• _What this task involves_:
Return each of the items below unchanged, reproducing every line character for character.

• _Excerpted records_:

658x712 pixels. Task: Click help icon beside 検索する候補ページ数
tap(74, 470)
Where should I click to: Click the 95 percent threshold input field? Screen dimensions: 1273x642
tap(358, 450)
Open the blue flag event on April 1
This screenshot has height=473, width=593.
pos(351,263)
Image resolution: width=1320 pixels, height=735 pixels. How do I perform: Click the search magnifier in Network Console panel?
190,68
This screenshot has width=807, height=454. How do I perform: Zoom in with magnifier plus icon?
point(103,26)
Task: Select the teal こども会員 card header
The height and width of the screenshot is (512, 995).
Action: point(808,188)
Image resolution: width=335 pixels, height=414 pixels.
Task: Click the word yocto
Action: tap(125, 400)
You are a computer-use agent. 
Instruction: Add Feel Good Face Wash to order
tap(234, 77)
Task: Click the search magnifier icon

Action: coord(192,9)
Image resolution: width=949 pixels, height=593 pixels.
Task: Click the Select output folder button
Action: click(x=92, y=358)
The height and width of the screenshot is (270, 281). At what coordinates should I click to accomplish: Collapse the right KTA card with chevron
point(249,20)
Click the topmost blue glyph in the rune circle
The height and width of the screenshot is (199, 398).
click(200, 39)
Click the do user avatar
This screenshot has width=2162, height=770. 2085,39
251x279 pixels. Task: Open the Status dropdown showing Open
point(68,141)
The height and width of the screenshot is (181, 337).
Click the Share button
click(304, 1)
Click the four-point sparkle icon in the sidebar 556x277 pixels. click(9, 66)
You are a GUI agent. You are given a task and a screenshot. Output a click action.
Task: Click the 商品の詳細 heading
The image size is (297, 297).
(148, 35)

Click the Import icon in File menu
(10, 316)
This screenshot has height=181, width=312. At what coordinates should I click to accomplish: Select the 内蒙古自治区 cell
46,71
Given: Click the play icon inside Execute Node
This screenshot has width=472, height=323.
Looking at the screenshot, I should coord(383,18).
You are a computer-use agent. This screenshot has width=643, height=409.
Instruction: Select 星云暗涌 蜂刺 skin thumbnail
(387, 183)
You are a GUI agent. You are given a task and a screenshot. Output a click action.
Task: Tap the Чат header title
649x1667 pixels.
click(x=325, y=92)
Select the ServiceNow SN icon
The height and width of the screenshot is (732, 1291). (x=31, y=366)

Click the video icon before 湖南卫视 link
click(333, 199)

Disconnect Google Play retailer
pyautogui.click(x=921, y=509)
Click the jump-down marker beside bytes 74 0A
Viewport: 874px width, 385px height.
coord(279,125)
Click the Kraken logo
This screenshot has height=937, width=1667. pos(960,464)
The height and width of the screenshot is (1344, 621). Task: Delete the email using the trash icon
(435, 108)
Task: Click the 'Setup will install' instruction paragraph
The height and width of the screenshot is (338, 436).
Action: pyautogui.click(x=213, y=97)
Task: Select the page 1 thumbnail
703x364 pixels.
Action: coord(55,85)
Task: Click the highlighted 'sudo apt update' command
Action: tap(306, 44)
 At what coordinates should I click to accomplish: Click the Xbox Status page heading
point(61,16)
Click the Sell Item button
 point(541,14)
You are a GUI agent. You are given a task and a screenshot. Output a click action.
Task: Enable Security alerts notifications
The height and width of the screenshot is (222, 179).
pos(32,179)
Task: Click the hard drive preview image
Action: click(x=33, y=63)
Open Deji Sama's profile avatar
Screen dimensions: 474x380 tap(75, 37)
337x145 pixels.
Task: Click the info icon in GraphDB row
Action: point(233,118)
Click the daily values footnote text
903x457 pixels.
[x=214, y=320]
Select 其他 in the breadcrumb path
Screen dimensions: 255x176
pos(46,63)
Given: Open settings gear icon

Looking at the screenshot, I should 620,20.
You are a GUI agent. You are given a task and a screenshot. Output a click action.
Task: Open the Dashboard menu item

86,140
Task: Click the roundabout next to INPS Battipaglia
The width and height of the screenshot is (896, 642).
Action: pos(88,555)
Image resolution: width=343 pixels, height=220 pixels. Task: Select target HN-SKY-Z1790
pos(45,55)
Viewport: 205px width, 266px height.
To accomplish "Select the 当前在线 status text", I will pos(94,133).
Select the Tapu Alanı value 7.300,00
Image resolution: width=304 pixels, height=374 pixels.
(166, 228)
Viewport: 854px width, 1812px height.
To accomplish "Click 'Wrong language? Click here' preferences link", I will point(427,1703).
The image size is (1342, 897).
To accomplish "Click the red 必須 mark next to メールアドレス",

• _Solution for this task_:
658x712 pixels. Task: Click help icon beside 検索する候補ページ数
tap(74, 470)
Where should I click to: Click the 95 percent threshold input field? Screen dimensions: 1273x642
tap(358, 450)
Open the blue flag event on April 1
This screenshot has height=473, width=593.
pos(351,263)
Image resolution: width=1320 pixels, height=735 pixels. How do I perform: Click the search magnifier in Network Console panel?
190,68
This screenshot has width=807, height=454. How do I perform: Zoom in with magnifier plus icon?
point(103,26)
Task: Select the teal こども会員 card header
The height and width of the screenshot is (512, 995).
Action: point(808,188)
Image resolution: width=335 pixels, height=414 pixels.
Task: Click the word yocto
Action: tap(125, 400)
You are a computer-use agent. 
Instruction: Add Feel Good Face Wash to order
tap(234, 77)
Task: Click the search magnifier icon

Action: coord(192,9)
Image resolution: width=949 pixels, height=593 pixels.
Task: Click the Select output folder button
Action: click(x=92, y=358)
The height and width of the screenshot is (270, 281). At what coordinates should I click to accomplish: Collapse the right KTA card with chevron
point(249,20)
Click the topmost blue glyph in the rune circle
The height and width of the screenshot is (199, 398).
click(200, 39)
Click the do user avatar
This screenshot has width=2162, height=770. 2085,39
251x279 pixels. Task: Open the Status dropdown showing Open
point(68,141)
The height and width of the screenshot is (181, 337).
Click the Share button
click(304, 1)
Click the four-point sparkle icon in the sidebar 556x277 pixels. click(9, 66)
You are a GUI agent. You are given a task and a screenshot. Output a click action.
Task: Click the 商品の詳細 heading
The image size is (297, 297).
(148, 35)

Click the Import icon in File menu
(10, 316)
This screenshot has height=181, width=312. At what coordinates should I click to accomplish: Select the 内蒙古自治区 cell
46,71
Given: Click the play icon inside Execute Node
This screenshot has width=472, height=323.
Looking at the screenshot, I should coord(383,18).
You are a computer-use agent. This screenshot has width=643, height=409.
Instruction: Select 星云暗涌 蜂刺 skin thumbnail
(387, 183)
You are a GUI agent. You are given a task and a screenshot. Output a click action.
Task: Tap the Чат header title
649x1667 pixels.
click(x=325, y=92)
Select the ServiceNow SN icon
The height and width of the screenshot is (732, 1291). (x=31, y=366)

Click the video icon before 湖南卫视 link
click(333, 199)

Disconnect Google Play retailer
pyautogui.click(x=921, y=509)
Click the jump-down marker beside bytes 74 0A
Viewport: 874px width, 385px height.
coord(279,125)
Click the Kraken logo
This screenshot has height=937, width=1667. pos(960,464)
The height and width of the screenshot is (1344, 621). Task: Delete the email using the trash icon
(435, 108)
Task: Click the 'Setup will install' instruction paragraph
The height and width of the screenshot is (338, 436).
Action: pyautogui.click(x=213, y=97)
Task: Select the page 1 thumbnail
703x364 pixels.
Action: coord(55,85)
Task: Click the highlighted 'sudo apt update' command
Action: tap(306, 44)
 At what coordinates should I click to accomplish: Click the Xbox Status page heading
point(61,16)
Click the Sell Item button
 point(541,14)
You are a GUI agent. You are given a task and a screenshot. Output a click action.
Task: Enable Security alerts notifications
The height and width of the screenshot is (222, 179).
pos(32,179)
Task: Click the hard drive preview image
Action: click(x=33, y=63)
Open Deji Sama's profile avatar
Screen dimensions: 474x380 tap(75, 37)
337x145 pixels.
Task: Click the info icon in GraphDB row
Action: point(233,118)
Click the daily values footnote text
903x457 pixels.
[x=214, y=320]
Select 其他 in the breadcrumb path
Screen dimensions: 255x176
pos(46,63)
Given: Open settings gear icon

Looking at the screenshot, I should 620,20.
You are a GUI agent. You are given a task and a screenshot. Output a click action.
Task: Open the Dashboard menu item

86,140
Task: Click the roundabout next to INPS Battipaglia
The width and height of the screenshot is (896, 642).
Action: pos(88,555)
Image resolution: width=343 pixels, height=220 pixels. Task: Select target HN-SKY-Z1790
pos(45,55)
Viewport: 205px width, 266px height.
To accomplish "Select the 当前在线 status text", I will pos(94,133).
Select the Tapu Alanı value 7.300,00
Image resolution: width=304 pixels, height=374 pixels.
(166, 228)
Viewport: 854px width, 1812px height.
To accomplish "Click 'Wrong language? Click here' preferences link", I will point(427,1703).
The image size is (1342, 897).
To accomplish "Click the red 必須 mark next to メールアドレス",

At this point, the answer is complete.